Perspective is such an interesting phenomenon. If you look at something from one direction, you see or experience one thing; look at from another direction, you see something else, such as in the famous illusion of an old woman/young woman. In my case, I am looking at the current temperature from the perspective of summer, which makes the day seem much colder than it will after winter.

The temperature never got above the high forties today, and add in a bit of a wind chill, and the cold was too much for me even to contemplate, so I stayed inside. Didn’t water my grass. Didn’t attack any of the multitude of outside chores that need to be done before winter. I did step outside for a minute, then hurried back inside because ⸰.⸰.⸰. well, because it was cold.

Coming out of a blistering summer, as we did, the temperature seems frigid. When winter comes to an end, however, and we are treated to such a day, it will seem wonderfully springlike. In fact, I remember telling someone once that a winter temperature in the forties was my ideal. Now? With many more years weighing me down? Low fifties would be more my style. At least I think it would be. I do know inside temperatures of 72 used to be toasty, and now, not so much.

If I live long enough, I’ll probably be like other elderly folk I’ve known, and wear a heavy coat when the youngsters are out baring their skin. I do remember wondering, when I was young, if those elderly folk were nuts. Now I know they were simply cold.

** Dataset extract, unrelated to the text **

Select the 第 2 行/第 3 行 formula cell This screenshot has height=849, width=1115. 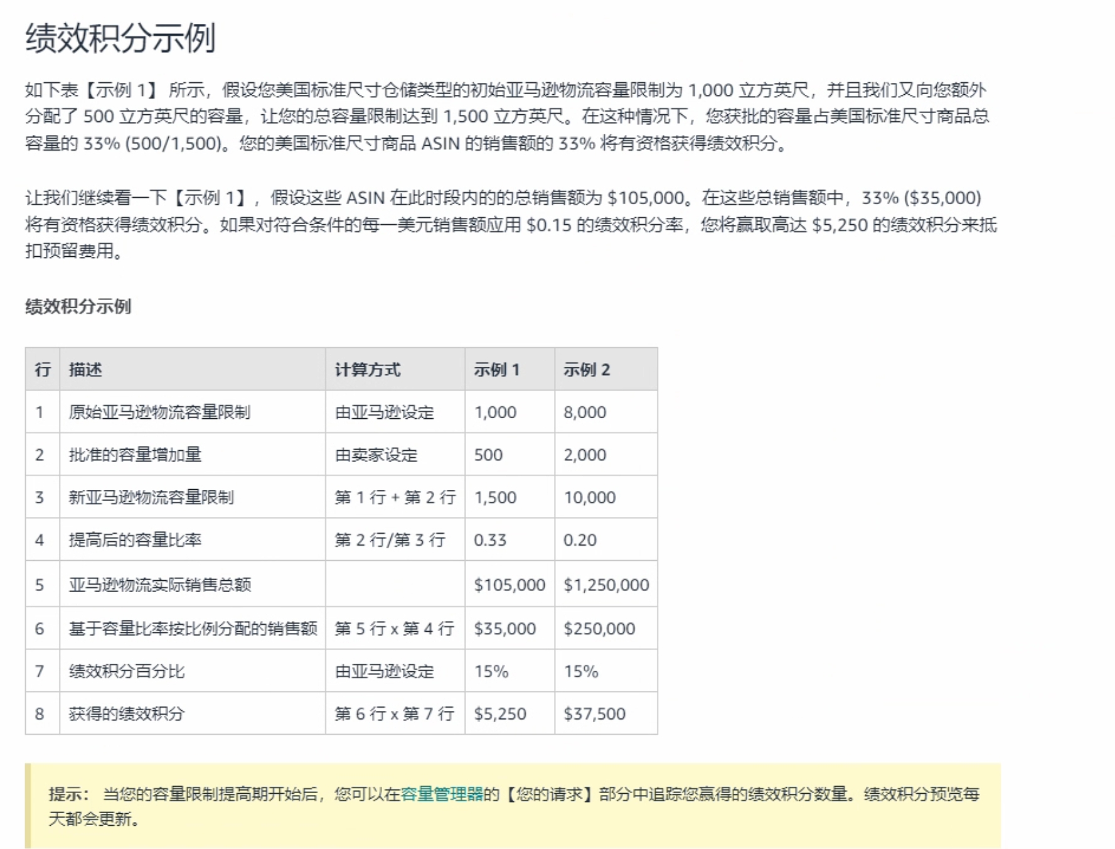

But I’m not quite that old yet.

And anyway, I have an excuse for not wanting to go out and water when there is a wind chill or any kind of chill — I always seem to get wet (feet, hands, and wherever a spray pattern lands), and I’d hate to get pneumonia from temperatures as balmy as forty-plus degrees. Or maybe my excuse is laziness. Either way, I took a day off from watering.

Tomorrow, we’ll reach sixty, and by Saturday we’ll hit the seventies. Now those really are balmy temperatures, at least compared to the cold spell of the past few days! I’ll be able catch up on the watering I missed today, and even plant the bulbs that finally arrived.

Until then, I’ll bundle up when I have to go outside and try to refrain from thinking that the young folk in their flimsy outfits are nuts.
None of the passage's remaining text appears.